**RECORDS FOR THE EXERCISE**
--------

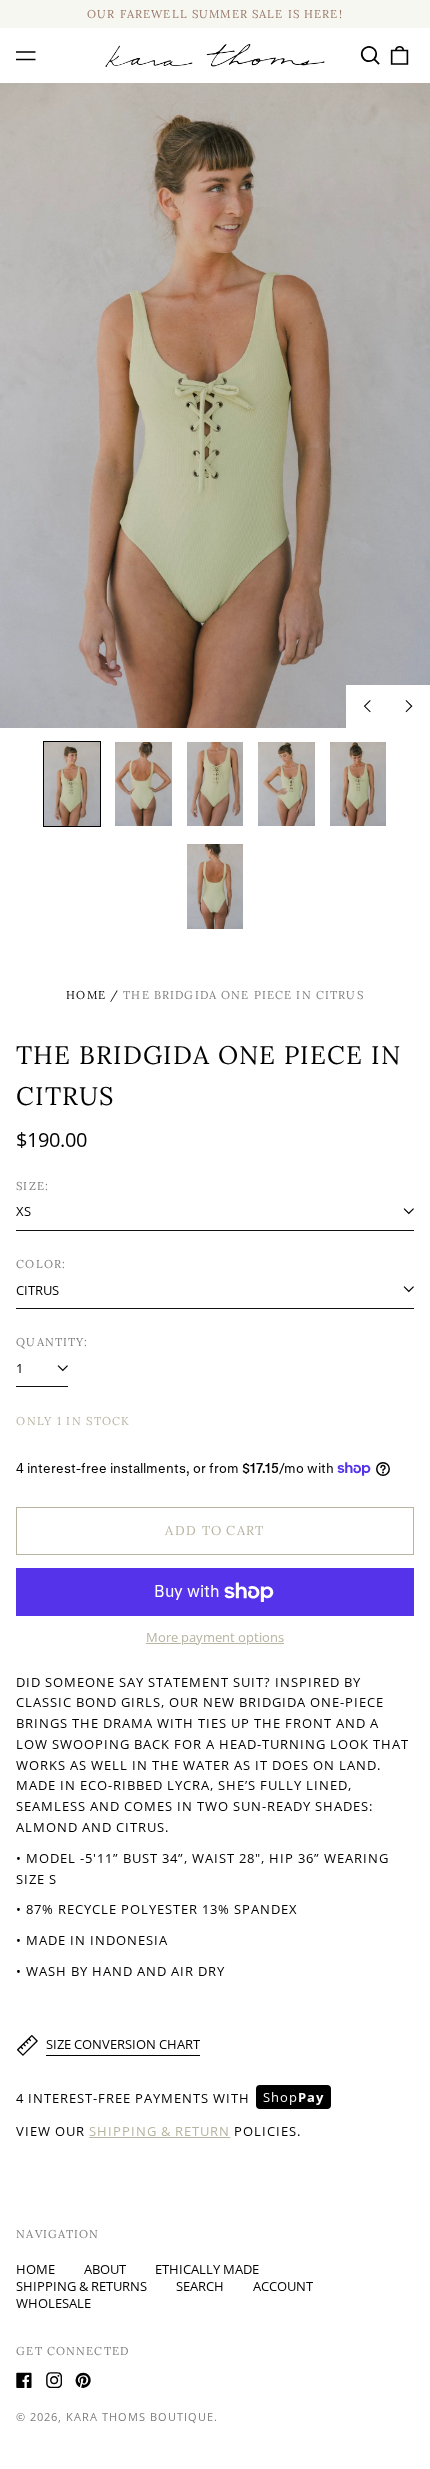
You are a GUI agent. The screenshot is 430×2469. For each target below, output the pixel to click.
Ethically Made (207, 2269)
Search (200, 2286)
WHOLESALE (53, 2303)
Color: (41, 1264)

--------

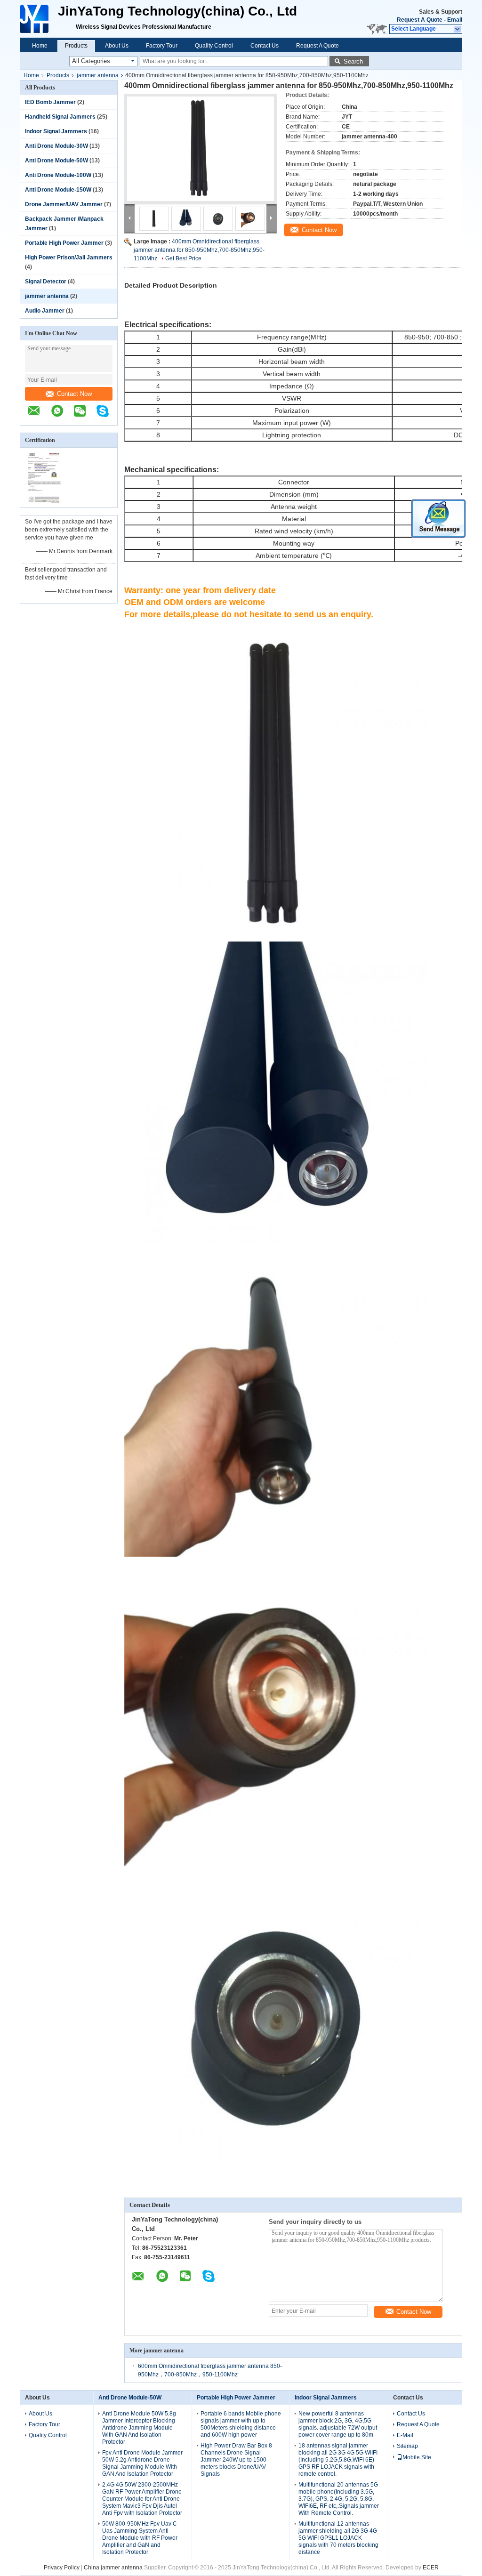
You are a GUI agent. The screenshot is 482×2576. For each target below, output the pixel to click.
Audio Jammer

--------

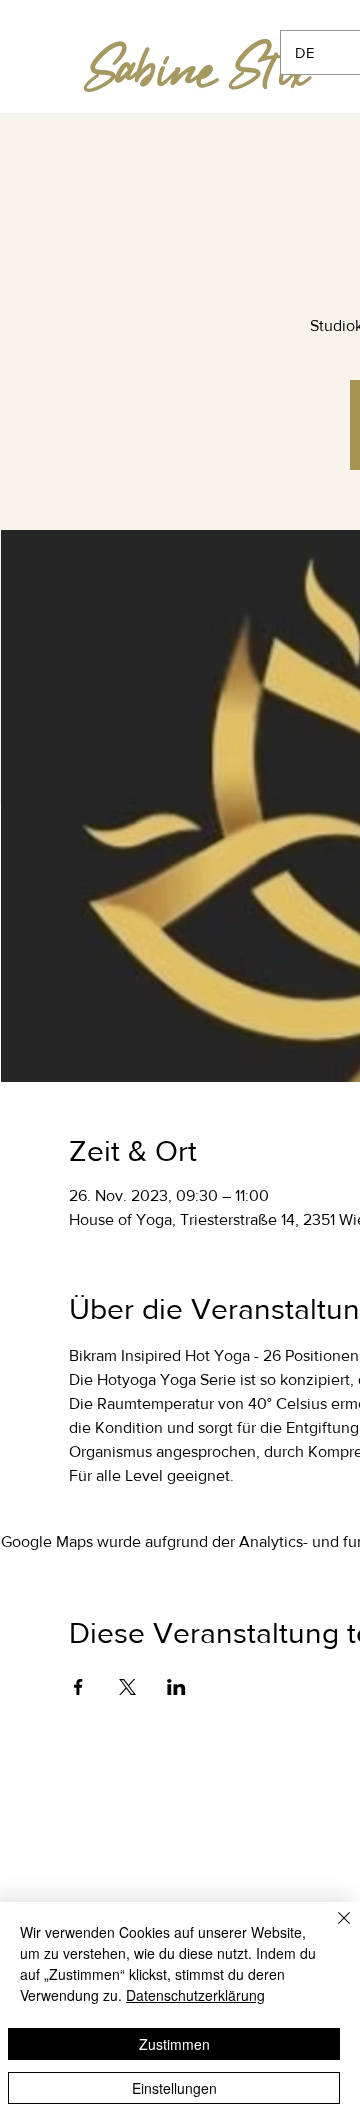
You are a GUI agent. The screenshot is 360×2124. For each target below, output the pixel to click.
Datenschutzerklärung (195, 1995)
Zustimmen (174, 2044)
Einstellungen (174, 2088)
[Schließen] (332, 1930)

--------

**EXERCISE GOAL**
Transcribe the records above from the line holding "You are a GUI agent. The screenshot is 430×2469." down to the line holding "Color: (41, 1264)", inclusive, without adding anything.

**YOUR RESPONSE**
You are a GUI agent. The screenshot is 430×2469. For each target below, output the pixel to click.
Ethically Made (207, 2269)
Search (200, 2286)
WHOLESALE (53, 2303)
Color: (41, 1264)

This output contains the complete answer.